Effects of Inflation and Currency Fluctuations
Inflation generally affects us by increasing our cost of labor and clinical trial costs. We
do not believe that inflation has had a material effect on our results of operations during the
three months ended March 31, 2009 or the three months ended March 31, 2008.
Currency fluctuations could affect us by increased or decreased costs mainly for goods and
services acquired outside of Israel. We do not believe currency fluctuations have had a material
effect on our results of operations during the three months ended March 31, 2009 or the three
months ended March 31, 2008.
Off-Balance Sheet Arrangements
We have no off-balance sheet arrangements as of each of March 31, 2009 and March 31, 2008.

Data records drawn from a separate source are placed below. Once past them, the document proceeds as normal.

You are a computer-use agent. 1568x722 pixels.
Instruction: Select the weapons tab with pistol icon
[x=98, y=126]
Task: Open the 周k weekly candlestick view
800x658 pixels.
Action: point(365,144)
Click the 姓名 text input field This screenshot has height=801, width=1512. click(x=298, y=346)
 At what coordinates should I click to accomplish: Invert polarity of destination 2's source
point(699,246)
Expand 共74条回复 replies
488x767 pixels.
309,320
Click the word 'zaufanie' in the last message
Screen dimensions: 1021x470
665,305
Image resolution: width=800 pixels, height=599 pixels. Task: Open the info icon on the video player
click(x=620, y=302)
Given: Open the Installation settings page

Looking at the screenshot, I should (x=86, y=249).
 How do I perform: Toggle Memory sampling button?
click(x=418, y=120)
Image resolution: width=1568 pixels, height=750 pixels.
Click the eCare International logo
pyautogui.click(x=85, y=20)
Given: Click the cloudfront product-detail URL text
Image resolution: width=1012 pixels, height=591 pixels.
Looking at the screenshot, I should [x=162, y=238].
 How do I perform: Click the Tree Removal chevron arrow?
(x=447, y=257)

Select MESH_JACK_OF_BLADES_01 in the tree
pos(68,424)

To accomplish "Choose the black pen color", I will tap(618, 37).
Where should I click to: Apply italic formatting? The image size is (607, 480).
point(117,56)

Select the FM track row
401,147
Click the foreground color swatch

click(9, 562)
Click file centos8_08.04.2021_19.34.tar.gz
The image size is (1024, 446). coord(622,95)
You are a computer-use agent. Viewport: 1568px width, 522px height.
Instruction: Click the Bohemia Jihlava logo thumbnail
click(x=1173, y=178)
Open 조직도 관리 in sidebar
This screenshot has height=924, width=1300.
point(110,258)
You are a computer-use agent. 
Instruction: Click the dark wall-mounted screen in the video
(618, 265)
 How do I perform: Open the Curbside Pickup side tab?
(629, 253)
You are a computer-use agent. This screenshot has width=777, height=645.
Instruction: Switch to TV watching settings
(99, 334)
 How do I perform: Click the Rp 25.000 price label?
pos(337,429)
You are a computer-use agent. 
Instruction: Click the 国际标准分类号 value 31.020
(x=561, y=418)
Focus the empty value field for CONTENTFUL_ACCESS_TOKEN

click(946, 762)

Item 3. Quantitative and Qualitative Disclosures About Market Risk
Currency Exchange Risk
The currency of the primary economic environment in which our operations are conducted is the
dollar. We are currently in the development stage with no significant source of revenues;
therefore we consider the currency of the primary economic environment to be the currency in which
we expend cash. Approximately 50% of our expenses and capital expenditures are incurred in
dollars, and a significant source of our financing has been provided in U.S. dollars. Since the
dollar is the functional currency, monetary items maintained in currencies other than the dollar
are remeasured using the rate of exchange in effect at the balance sheet dates and non-monetary
items
12
are remeasured at historical exchange rates. Revenue and expense items are remeasured at the
average rate of exchange in effect during the period in which they occur. Foreign currency
translation gains or losses are recognized in the statement of operations.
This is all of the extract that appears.